One thing I find most Chinese agree on is the need for order and stability. Those two words are sort of the be-all and end-all of most disputes over government policy or law. As long as the government can keep order and stability, everyone is more or less quiet about any other differences. There's a sense, and their history bears it out, that China's too damned big for any one person or entity to control, and that the whole thing will just fall into pieces at the first sign of weakness. Look how long warlordism lasted in China, and realize that Chiang and Mao both had to slug it out with regional chiefs while fighting the Japanese and each other for control, and you get some idea of how unruly the place is.

200 Decatur Deb  Mon, Nov 9, 2009 5:36:40pm

re: #195 Guanxi88

Chinese politics aren't quite as complicated as, say, Israeli politics, because there's only one Party, but they're absolutely baffling. As a Westerner, one assumes that if the Red Chinese hate a group and view it as a threat to power, then that group is probably OK or at the very least not half as bad as the Reds claim. And then you talk to a mainlander who hates the Reds, and he says "ooh, those falun gong guys are as bad as the taiping tianguo cults - they should be outlawed and the US should deport their leaders for trial in China" and you sorta scratch your head.

My boss's father was a general under Chiang during the civil war, and hers is a leading family in Taiwan ROC, and she's passionate about Chinese politics, and even quotes Deng Xiaoping as an authority on a par with Sun Yat-sen. The head spins and the mind boggles.

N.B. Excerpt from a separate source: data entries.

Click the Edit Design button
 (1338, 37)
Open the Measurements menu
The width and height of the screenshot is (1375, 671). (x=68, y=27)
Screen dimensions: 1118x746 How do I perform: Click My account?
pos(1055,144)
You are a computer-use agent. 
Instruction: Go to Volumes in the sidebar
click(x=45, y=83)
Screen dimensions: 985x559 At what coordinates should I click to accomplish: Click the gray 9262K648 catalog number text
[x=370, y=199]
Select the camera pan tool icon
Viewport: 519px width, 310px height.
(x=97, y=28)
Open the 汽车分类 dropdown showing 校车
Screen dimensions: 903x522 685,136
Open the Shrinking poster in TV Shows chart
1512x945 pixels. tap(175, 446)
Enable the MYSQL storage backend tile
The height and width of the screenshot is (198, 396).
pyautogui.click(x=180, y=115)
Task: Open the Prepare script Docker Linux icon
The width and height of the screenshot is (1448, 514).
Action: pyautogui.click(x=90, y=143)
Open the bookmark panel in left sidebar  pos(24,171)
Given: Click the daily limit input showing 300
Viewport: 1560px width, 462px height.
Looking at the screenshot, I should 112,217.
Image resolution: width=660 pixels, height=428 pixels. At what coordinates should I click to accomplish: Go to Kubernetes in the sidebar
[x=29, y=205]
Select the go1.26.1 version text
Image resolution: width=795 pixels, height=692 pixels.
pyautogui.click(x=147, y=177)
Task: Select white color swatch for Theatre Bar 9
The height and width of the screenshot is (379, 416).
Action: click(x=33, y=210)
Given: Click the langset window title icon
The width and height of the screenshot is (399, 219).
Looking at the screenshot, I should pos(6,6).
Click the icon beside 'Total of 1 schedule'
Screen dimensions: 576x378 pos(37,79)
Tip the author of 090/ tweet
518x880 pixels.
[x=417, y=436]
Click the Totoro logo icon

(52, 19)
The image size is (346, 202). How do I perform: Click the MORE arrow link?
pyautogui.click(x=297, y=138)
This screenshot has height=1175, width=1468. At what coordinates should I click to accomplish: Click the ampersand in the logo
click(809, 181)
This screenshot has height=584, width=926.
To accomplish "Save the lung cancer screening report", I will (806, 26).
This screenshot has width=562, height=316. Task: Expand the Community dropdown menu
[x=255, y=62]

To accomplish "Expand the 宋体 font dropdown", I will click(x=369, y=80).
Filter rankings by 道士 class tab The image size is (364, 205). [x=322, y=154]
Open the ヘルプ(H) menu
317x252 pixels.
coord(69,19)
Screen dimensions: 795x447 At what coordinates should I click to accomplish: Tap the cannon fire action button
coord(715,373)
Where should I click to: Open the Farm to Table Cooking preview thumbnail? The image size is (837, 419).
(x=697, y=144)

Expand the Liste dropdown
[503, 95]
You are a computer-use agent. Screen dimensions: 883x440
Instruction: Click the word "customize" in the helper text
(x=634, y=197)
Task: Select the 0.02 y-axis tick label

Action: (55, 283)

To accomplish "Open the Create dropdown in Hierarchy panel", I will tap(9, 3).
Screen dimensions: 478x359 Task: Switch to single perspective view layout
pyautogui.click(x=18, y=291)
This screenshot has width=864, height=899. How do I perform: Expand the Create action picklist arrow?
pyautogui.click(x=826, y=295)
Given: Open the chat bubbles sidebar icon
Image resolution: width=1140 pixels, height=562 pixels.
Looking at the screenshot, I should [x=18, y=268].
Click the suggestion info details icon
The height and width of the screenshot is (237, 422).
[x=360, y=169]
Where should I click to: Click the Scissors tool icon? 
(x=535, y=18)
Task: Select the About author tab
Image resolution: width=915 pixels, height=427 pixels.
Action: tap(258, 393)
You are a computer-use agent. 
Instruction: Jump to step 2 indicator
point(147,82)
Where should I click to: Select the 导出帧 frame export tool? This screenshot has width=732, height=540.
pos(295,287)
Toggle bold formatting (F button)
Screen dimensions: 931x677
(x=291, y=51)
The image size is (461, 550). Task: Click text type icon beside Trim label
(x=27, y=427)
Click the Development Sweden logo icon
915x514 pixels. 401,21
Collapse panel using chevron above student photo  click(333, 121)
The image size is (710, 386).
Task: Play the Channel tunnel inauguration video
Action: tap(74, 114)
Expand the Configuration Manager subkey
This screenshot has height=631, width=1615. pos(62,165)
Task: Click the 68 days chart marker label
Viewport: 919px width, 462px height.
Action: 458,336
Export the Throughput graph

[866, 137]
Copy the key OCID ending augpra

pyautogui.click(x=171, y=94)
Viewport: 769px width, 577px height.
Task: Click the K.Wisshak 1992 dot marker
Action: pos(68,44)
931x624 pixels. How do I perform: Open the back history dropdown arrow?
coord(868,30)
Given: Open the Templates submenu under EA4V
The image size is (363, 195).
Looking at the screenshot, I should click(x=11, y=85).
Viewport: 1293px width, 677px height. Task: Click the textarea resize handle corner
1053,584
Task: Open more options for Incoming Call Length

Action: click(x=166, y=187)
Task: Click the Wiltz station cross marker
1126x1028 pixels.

Outsiders see the world as large walls, more than bricks. Before I went
to Israel I thought Judaism came in only four religious flavors.

201 Guanxi88  Mon, Nov 9, 2009 5:38:24pm

re: #200 Decatur Deb

Outsiders see the world as large walls, more than bricks. Before I went
to Israel I thought Judaism came in only four religious flavors.

Hell, there's at least 9 branches of it squabbling just on my mother's side of the family.

202 Boston Patriot  Tue, Nov 10, 2009 7:20:08am

Democracy is mob rule. Individual rights is the only moral social system.

203 Boston Patriot  Tue, Nov 10, 2009 7:33:58am

Allow man's mind to function- i.e. prevent government initiation of physical force- and success is the result. Shocking. Jeez- wake up people.